The GM "Defective Door Latch" Case
Why An Alabama Jury Hit General Motors with Punitive Damages
The Lowndes County, Alabama, jury that assessed $100 million in punitive damages against the General Motors Corporation on Monday, June 3, 1996, for selling vehicles with dangerously defective door latches did so only after it learned that:
at least 112 people have been killed or injured when the "type III" door latches on GM vehicles failed, resulting in occupants being ejected from the vehicles;
GM's own engineers reported in the 1980s that the performance of the type III door latch was a "problem," "substandard," and "unacceptable," and that the door latch even failed GM's own crash tests;
a 1982 study by a GM engineer concluded that there would be 18,000 door openings each year in wrecks involving GM vehicles equipped with type III door latches;
after it considered -- and rejected -- a recall, GM documents indicate that it destroyed its entire inventory of type III door latches;
GM deliberately chose not to recall and fix the defective door latches because company documents reveal that GM thought a recall would cost too much -- about $916 million; and
GM routinely settled defective door latch cases until 1994, which is when an eight-year statute of limitations expired, preventing the federal government from ordering a recall of the more than 30 million GM cars still on the road with type III door latches. GM told The Wall Street Journal that the timing was "pure coincidence."
The Alabama verdict came in the case brought by Alex Hardy and his wife, Thelma. As a result of an August 3, 1991, accident, Mr. Hardy was permanently paralyzed below the waist and confined to a wheelchair for life. Mr. Hardy, now 42, was driving his 1987 S-10 Chevrolet Blazer when the rear axle of the vehicle broke, causing it to rollover. Mr. Hardy was ejected from the vehicle during the rollover when the driver's side door came open due to a defective door latch.
At trial, engineering and forensic experts testified that the door latch had failed and that Mr. Hardy was thrown out of the driver's side door. GM's response was to claim that Mr. Hardy had been "drinking and driving." However, there was no evidence of this. A blood alcohol test conducted after the accident showed no alcohol in Mr. Hardy's blood.
The jury awarded Mr.

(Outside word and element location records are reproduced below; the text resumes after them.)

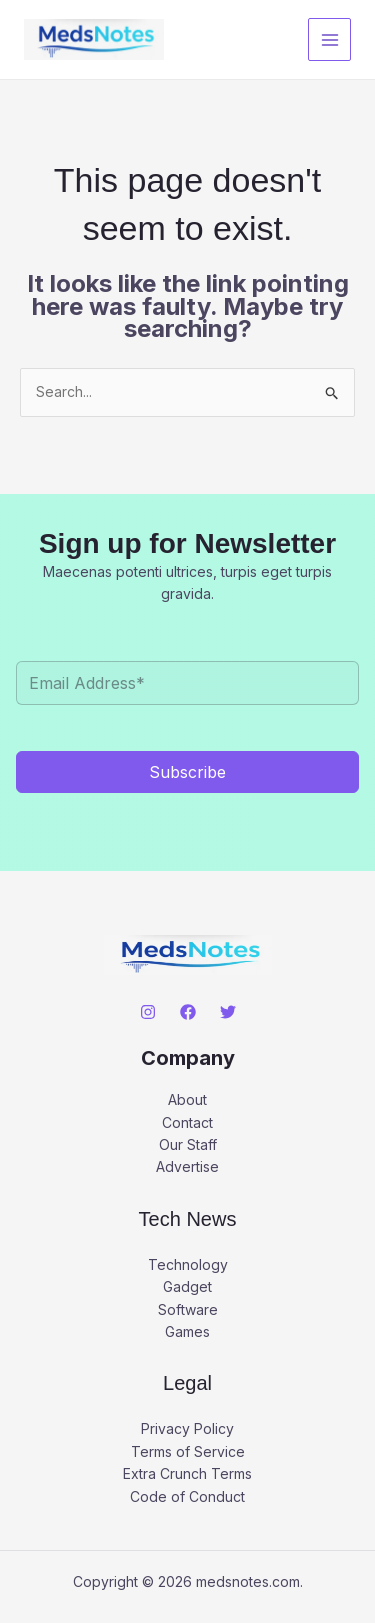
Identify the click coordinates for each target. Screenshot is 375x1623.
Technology (188, 1264)
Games (187, 1331)
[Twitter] (228, 1012)
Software (188, 1309)
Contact (187, 1122)
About (187, 1099)
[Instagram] (148, 1012)
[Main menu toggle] (329, 39)
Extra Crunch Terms (187, 1473)
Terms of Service (188, 1451)
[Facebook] (188, 1012)
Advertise (187, 1166)
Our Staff (188, 1144)
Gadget (187, 1286)
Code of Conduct (187, 1496)
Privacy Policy (187, 1428)
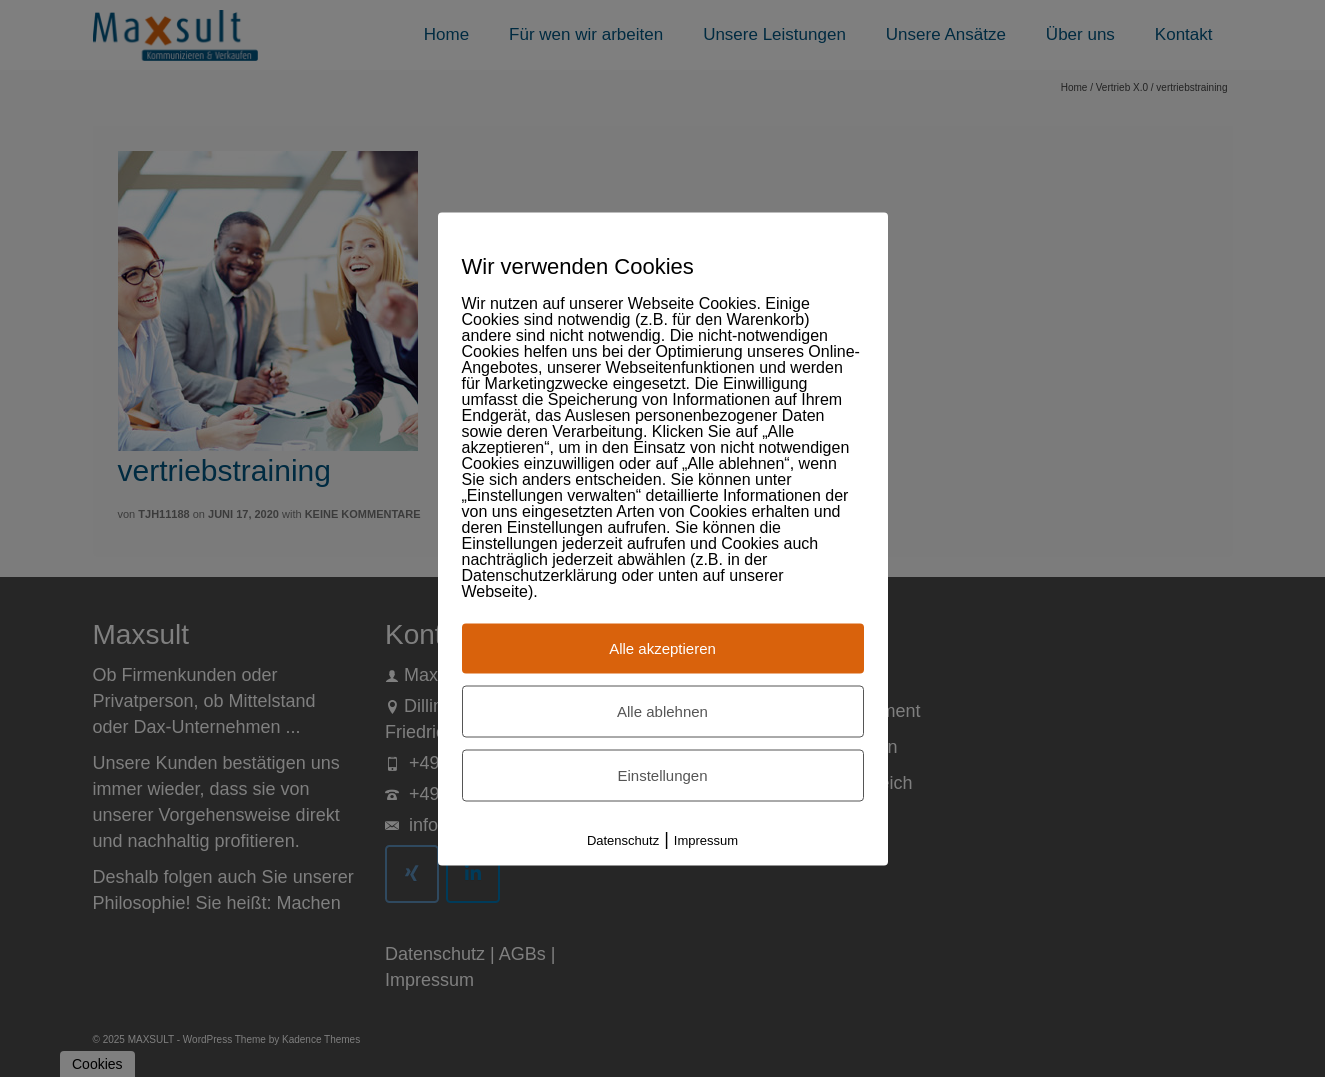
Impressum (706, 839)
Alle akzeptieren (662, 647)
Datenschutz (623, 839)
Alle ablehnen (662, 710)
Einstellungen (662, 774)
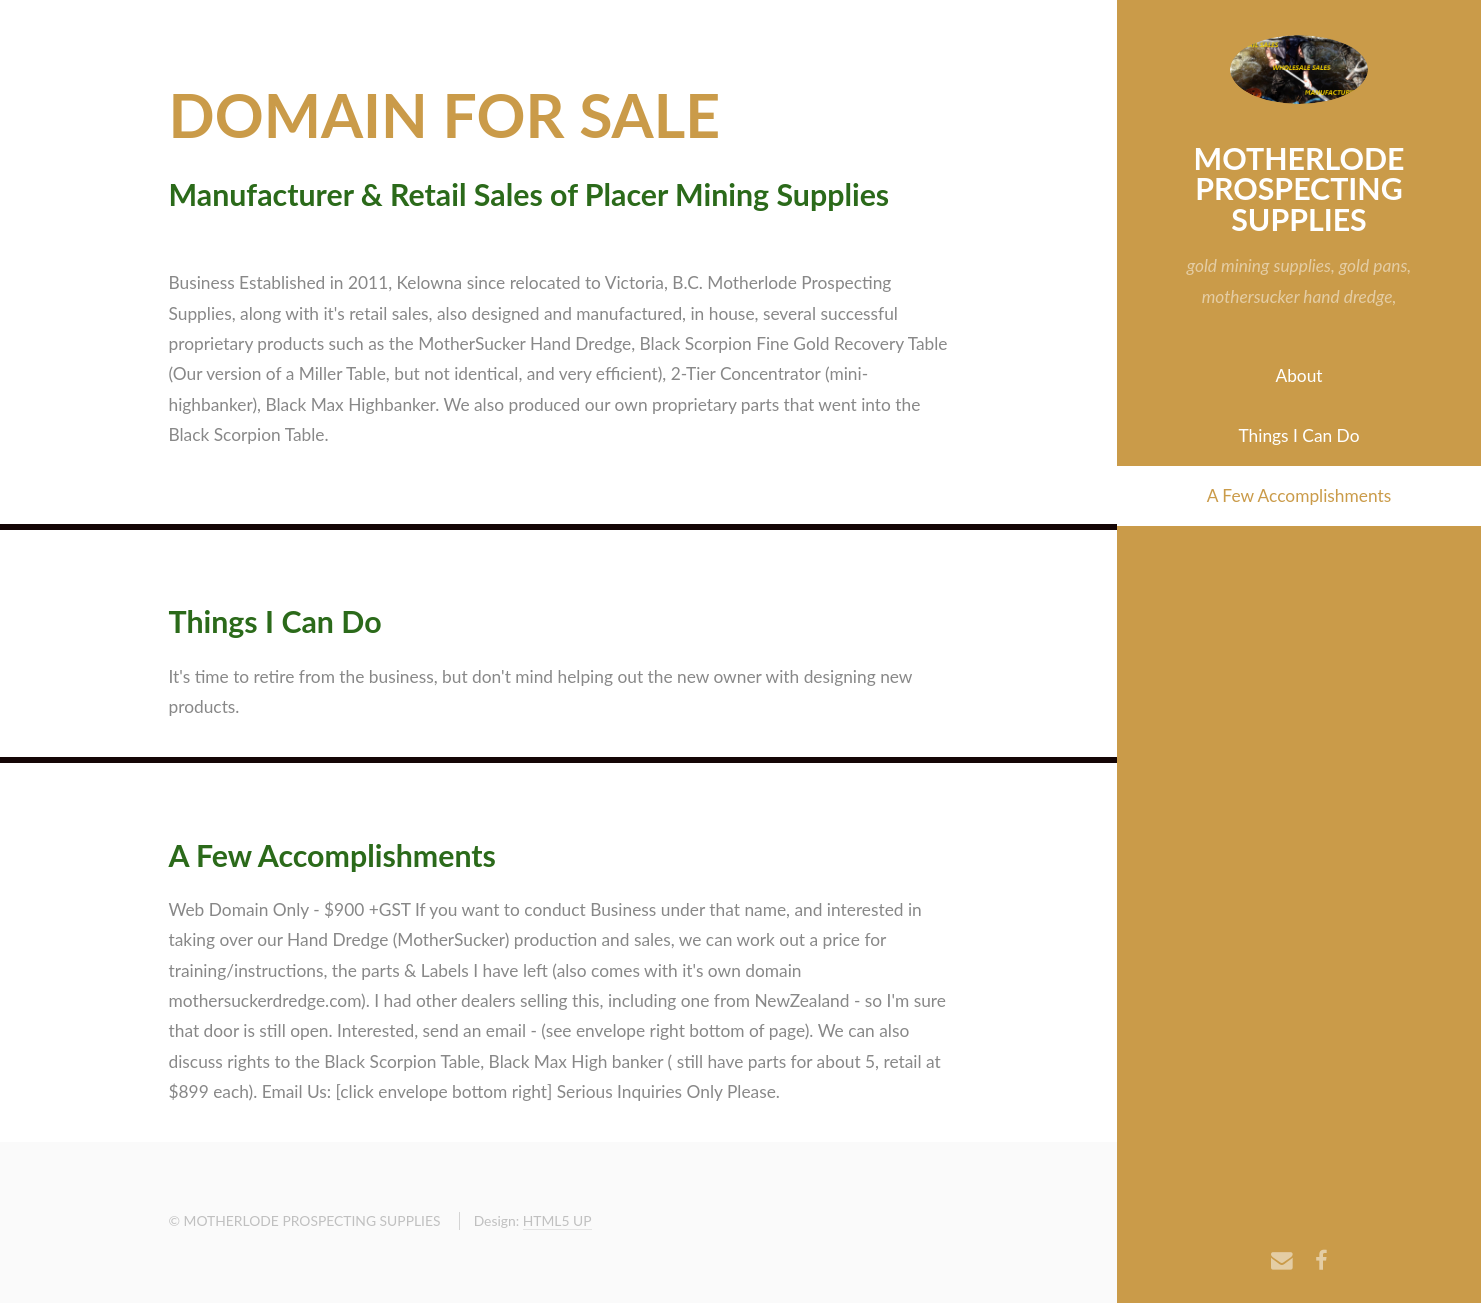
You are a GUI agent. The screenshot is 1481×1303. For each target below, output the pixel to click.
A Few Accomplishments (1299, 495)
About (1298, 375)
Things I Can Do (1299, 435)
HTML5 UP (557, 1220)
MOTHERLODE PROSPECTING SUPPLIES (1299, 188)
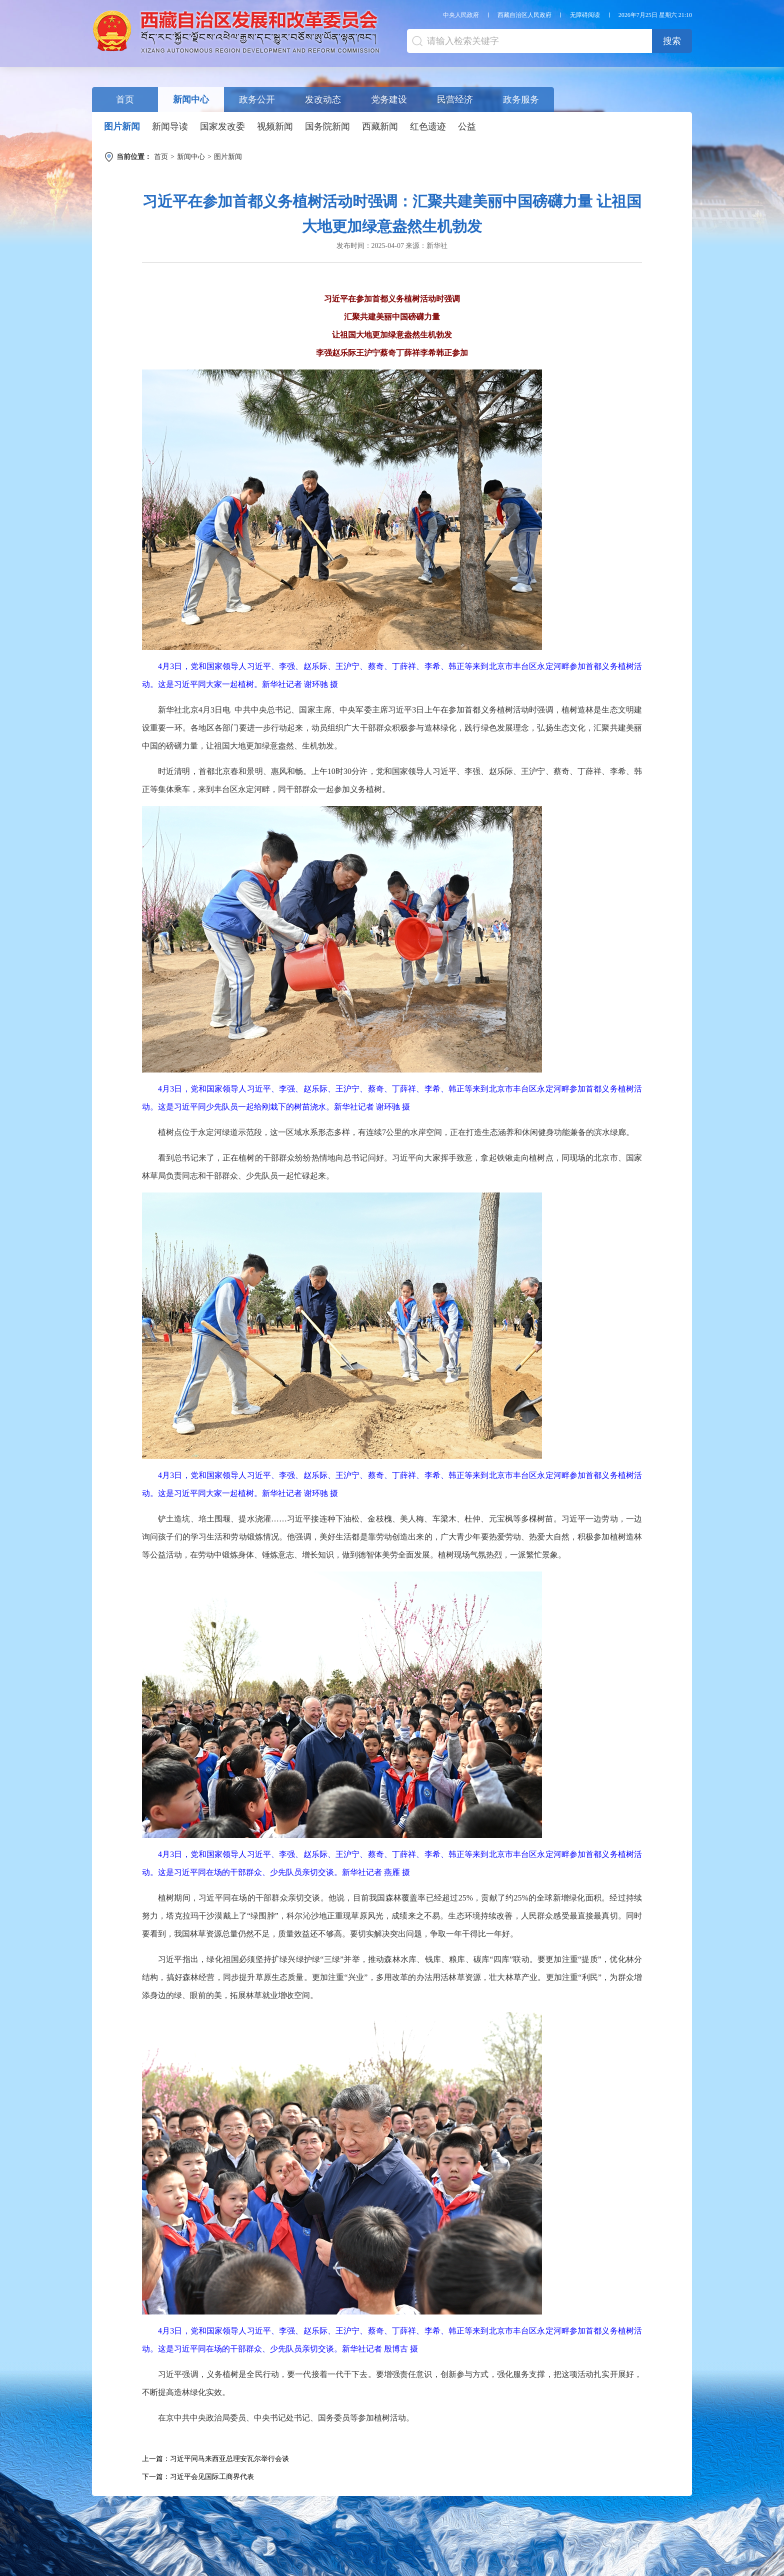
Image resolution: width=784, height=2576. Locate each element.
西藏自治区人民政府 (525, 15)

Hardy and his wife $50 million for past and future health care costs, lost income and to compensate Mr. Hardy because he will never walk again. The jury also assessed $100 million in punitive damages against GM for callously putting millions of Americans at risk of death or serious injury.
GM's own documents reveal that company executives considered in 1989 whether to recall all type III door latches and replace them with modified latches. The company calculated that 30 million GM vehicles were on the road with type III latches, and that 70 million latches would have to be replaced at a cost of $3.09 per latch plus about $10 for labor to replace each latch. Thus, GM determined that a recall would cost $216 million for parts and $700 million for labor.
However, GM instead conducted a "silent" recall, in which it instructed its dealers to replace problematic type III door latches with new modified latches -- but not to tell customers. In 1989, GM spent more than $1.3 million to destroy its inventory of type III latches. Not one witness from GM came to the trial to deny any of the facts revealed by the company's own documents and tests.
Before 1994, GM settled all cases filed against it alleging that the type III door latch was defective and caused injury or death. By settling cases without conducting discovery, GM avoided producing documents or witnesses from which injured Americans could learn the scope of GM's knowledge about the defective door latches. For example, GM settled cases without even deposing experts who were prepared to testify against the company.
By 1994, GM's strategy had become crystal clear. The company knew that under federal regulations, the government could not order a recall if a defective motor vehicle had been sold more than eight years before the government took action. GM sold the last new cars (1987 model vehicles such as Alex Hardy's) with the type III door latches beginning in September 1986. Thus, by settling cases and not revealing documents or crash tests during this eight-year period, GM evaded the Federal Motor Vehicle Safety law and a potential mandatory recall of these defective vehicles.